The original tweet sent on October 28 of last year apparently accused Hashimoto of being responsible for working a public employee to death when he was serving as mayor of Osaka. The next day, Iwakami retweeted the tweet (which had been posted by an entirely unrelated individual) without offering additional comment. Sometime later, Iwakami deleted his retweet.
The extremely articulate Toru Hashimoto raised no voice of protest, made no demand, nor offered any public counterarguments. The whole matter seemed to pass quietly. Then, out of the blue, Hashimoto launched his defamation lawsuit—not against the individual who made the accusation against him—but against the prominent independent journalist who had simply retweeted it for a time.
Hashimoto is not known to have sued anybody else over the matter, including people other than Iwakami who retweeted the very same tweet.
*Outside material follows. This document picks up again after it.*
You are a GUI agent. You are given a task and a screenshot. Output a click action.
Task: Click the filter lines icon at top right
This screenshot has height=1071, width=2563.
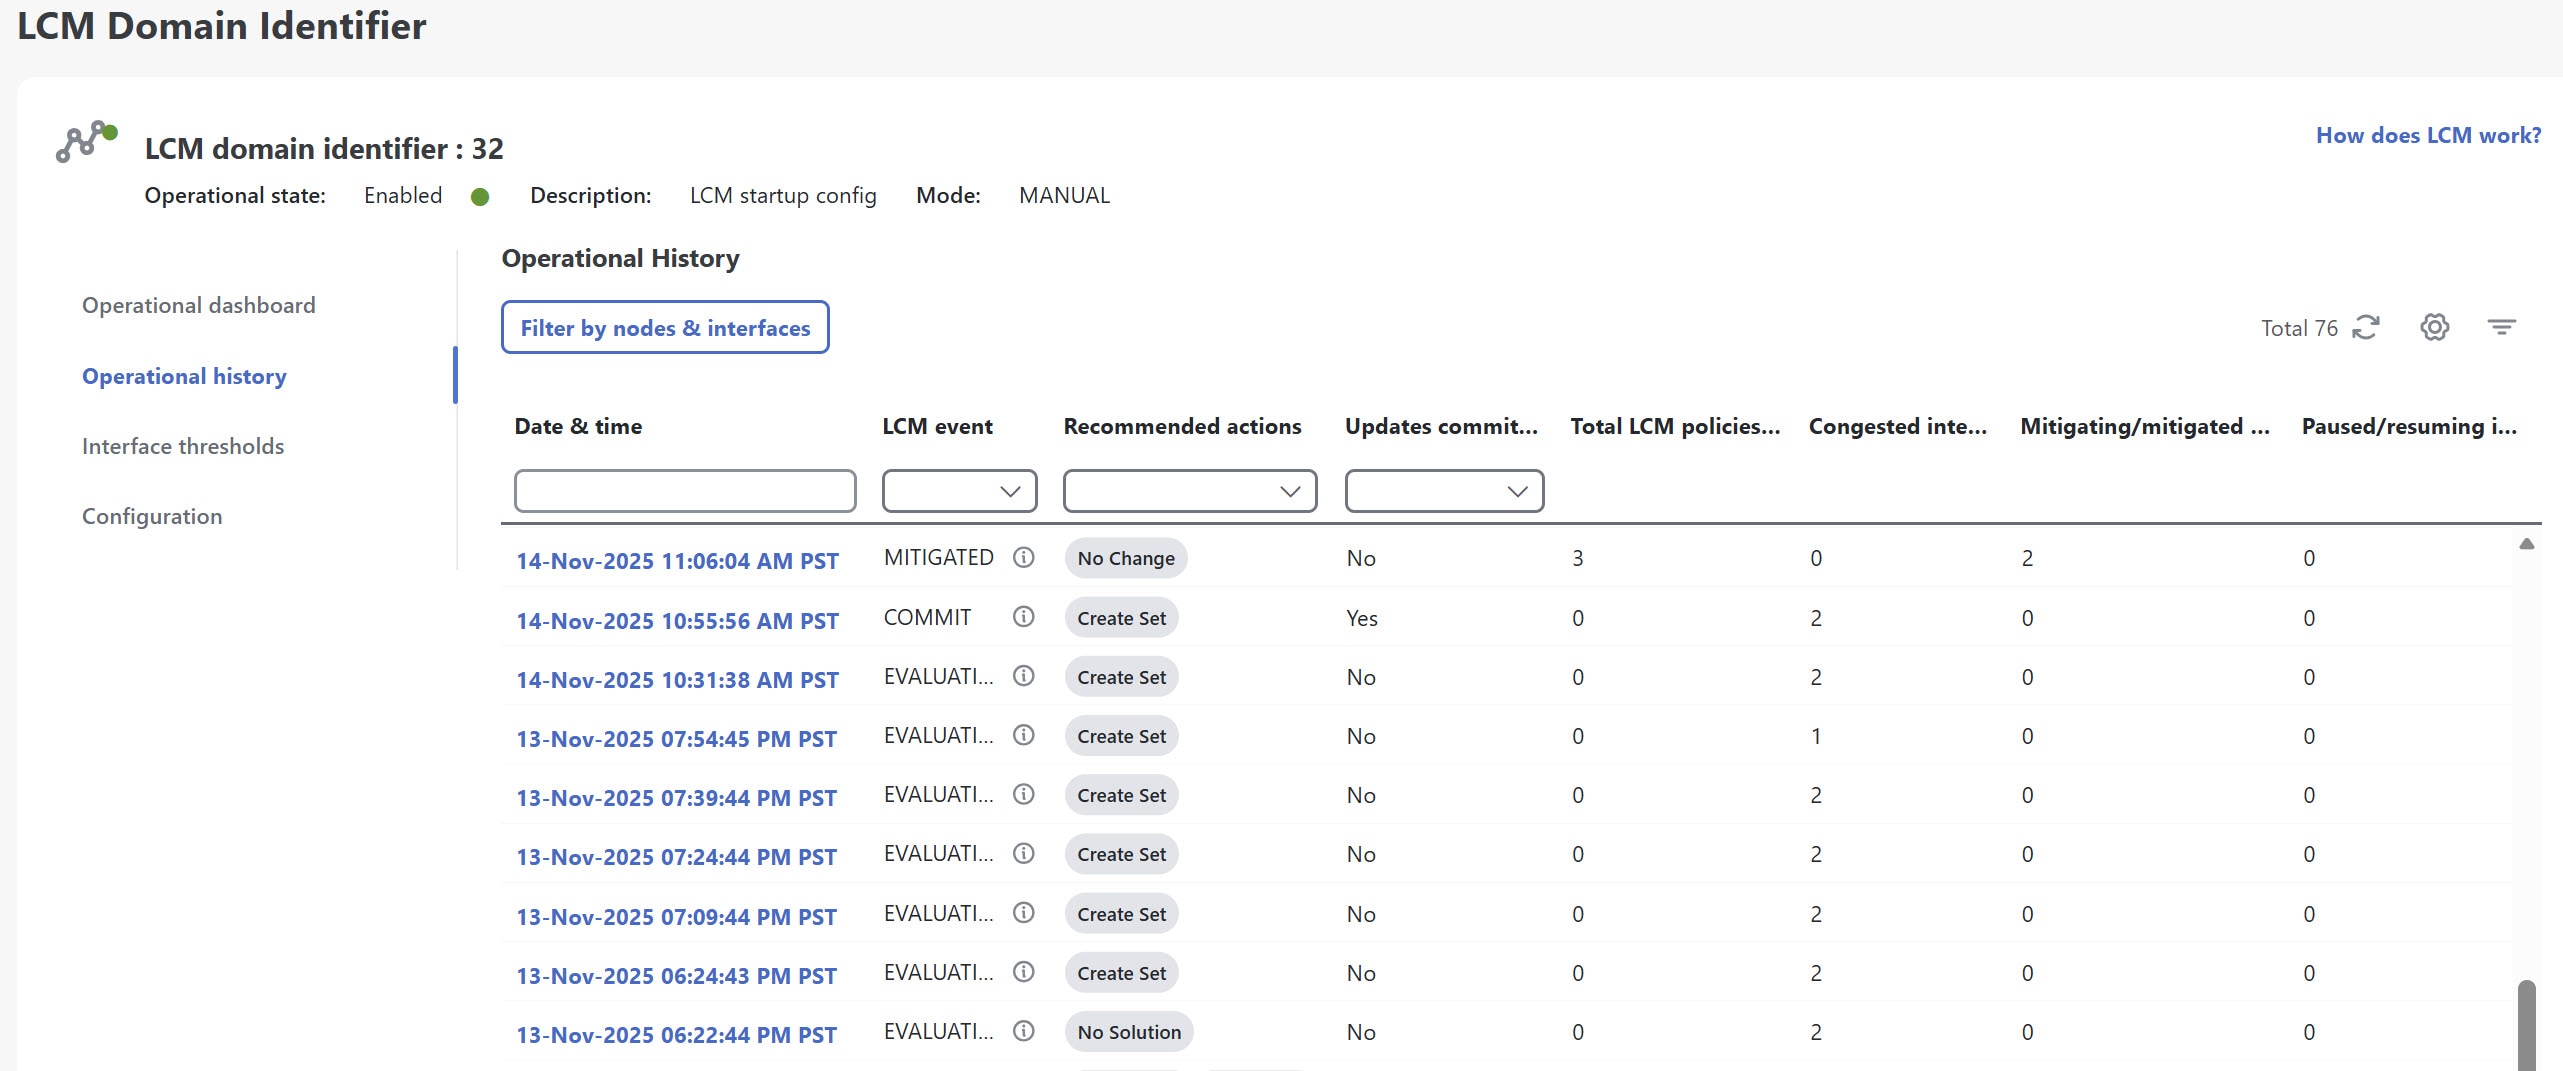click(2501, 327)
Kazuyuki Azusawa, one of Iwakami’s defense lawyers, states, “Mr. Iwakami runs IWJ Independent Web Journal, a media organization supported by ordinary citizens who are dissatisfied with the major media. I believe that is why he was singled out.”
Iwakami argues that his case has both national and international ramifications because Hashimoto’s lawsuit goes against the entire spirit and purpose of social media, which is a place for debate and the presentation of new information. If Hashimoto felt there was something wrong with the original tweet, his obvious recourse was to present a counterargument based on a different set of facts, not to sue someone who simply retweeted it.
Indeed, Toru Hashimoto is one of the most proactive debaters in the nation and is known for his sharp verbal attacks on those he disapproves of. In fact, a lawmaker of the Japan Innovation Party, Hodaka Maruyama, nearly resigned from the party recently over Twitter attacks launched against him by Hashimoto himself.
In their Statement of Petition calling for the case to be heard in Tokyo rather than Osaka (to save Iwakami substantial travel expenses), his legal team writes, “If the defendant’s retweeting should constitute an act of defamation, SNS (Social Networking Service) societies all around the world might collapse.”
Yasumi Iwakami’s IWJ Independent Web Journal is one of the largest and most successful internet-based citizen’s media operations in Japan.